C'est la confusion la plus fréquente chez les dirigeants.
Gérer, c'est faire tourner l'activité au quotidien : payer les factures, produire, livrer, répondre aux urgences.
Piloter, c'est autre chose : c'est décider avec clarté, en s'appuyant sur une vision d'ensemble de son entreprise.
Une entreprise peut très bien "tourner" sans être pilotée. Elle avance, elle produit, elle encaisse mais personne ne sait vraiment où elle va, ni si la trajectoire est la bonne. C'est là que le pilotage prend tout son sens.
Piloter, c'est activer 4 leviers
Évaluer : où en suis-je réellement ? Suis-je rentable ?
Organiser : mon activité produit-elle sans me coûter plus d'énergie que nécessaire ?
Planifier : mes décisions d'aujourd'hui me rapprochent-elles de là où je veux aller demain ?
Piloter au sens strict : relier ce que je comprends à ce que je fais
Comprendre → Décider → Agir.
Ces trois étapes ne fonctionnent pas séparément : c'est seulement réunies qu'elles font avancer une organisation.
Pourquoi piloter change tout : du rêve à la réalité
"Un rêve écrit avec une date devient un objectif. Un objectif décomposé en plusieurs étapes devient un plan. Un plan soutenu par des actions devient réalité."

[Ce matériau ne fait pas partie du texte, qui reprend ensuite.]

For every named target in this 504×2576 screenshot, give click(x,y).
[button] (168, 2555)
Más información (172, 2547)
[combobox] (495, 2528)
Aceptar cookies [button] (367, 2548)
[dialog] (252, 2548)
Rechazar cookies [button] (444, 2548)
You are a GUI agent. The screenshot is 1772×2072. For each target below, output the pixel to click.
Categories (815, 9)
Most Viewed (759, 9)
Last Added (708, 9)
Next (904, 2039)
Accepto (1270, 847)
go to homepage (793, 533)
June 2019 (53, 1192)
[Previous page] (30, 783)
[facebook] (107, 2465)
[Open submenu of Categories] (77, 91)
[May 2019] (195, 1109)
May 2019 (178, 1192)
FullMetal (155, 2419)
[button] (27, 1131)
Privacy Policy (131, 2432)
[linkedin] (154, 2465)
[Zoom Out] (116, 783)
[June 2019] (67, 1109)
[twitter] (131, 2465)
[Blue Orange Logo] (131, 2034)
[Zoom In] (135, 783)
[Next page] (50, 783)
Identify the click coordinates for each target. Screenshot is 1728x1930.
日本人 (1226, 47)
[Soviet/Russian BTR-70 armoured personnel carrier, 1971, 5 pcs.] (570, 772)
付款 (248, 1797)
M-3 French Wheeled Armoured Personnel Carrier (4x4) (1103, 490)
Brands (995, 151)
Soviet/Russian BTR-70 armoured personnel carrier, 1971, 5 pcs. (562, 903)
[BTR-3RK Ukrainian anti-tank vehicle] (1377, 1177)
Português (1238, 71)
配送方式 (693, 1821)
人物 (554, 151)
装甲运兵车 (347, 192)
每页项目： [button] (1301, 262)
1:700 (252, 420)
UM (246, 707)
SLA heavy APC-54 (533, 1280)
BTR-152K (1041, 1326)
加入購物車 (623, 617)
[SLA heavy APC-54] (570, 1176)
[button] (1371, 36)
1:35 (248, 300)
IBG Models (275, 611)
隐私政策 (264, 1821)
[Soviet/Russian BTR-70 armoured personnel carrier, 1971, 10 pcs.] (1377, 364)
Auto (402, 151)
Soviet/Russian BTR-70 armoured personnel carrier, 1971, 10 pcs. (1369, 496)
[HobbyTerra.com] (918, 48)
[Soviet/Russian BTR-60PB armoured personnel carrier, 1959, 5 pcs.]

Cette citation résume parfaitement l'utilité du pilotage : sans lui, on reste dans l'intention. Avec lui, on transforme une ambition floue en trajectoire concrète, mesurable, atteignable.
Le piège de la répétition
"La folie, c'est de faire la même chose encore et encore et s'attendre à des résultats différents." — Albert Einstein
Sans pilotage, beaucoup de dirigeants tombent dans ce piège : ils reproduisent les mêmes pratiques, les mêmes réflexes, en espérant que la situation s'améliore d'elle-même. Piloter, c'est justement se donner les moyens d'ajuster, d'apprendre, de changer de trajectoire quand c'est nécessaire plutôt que de subir.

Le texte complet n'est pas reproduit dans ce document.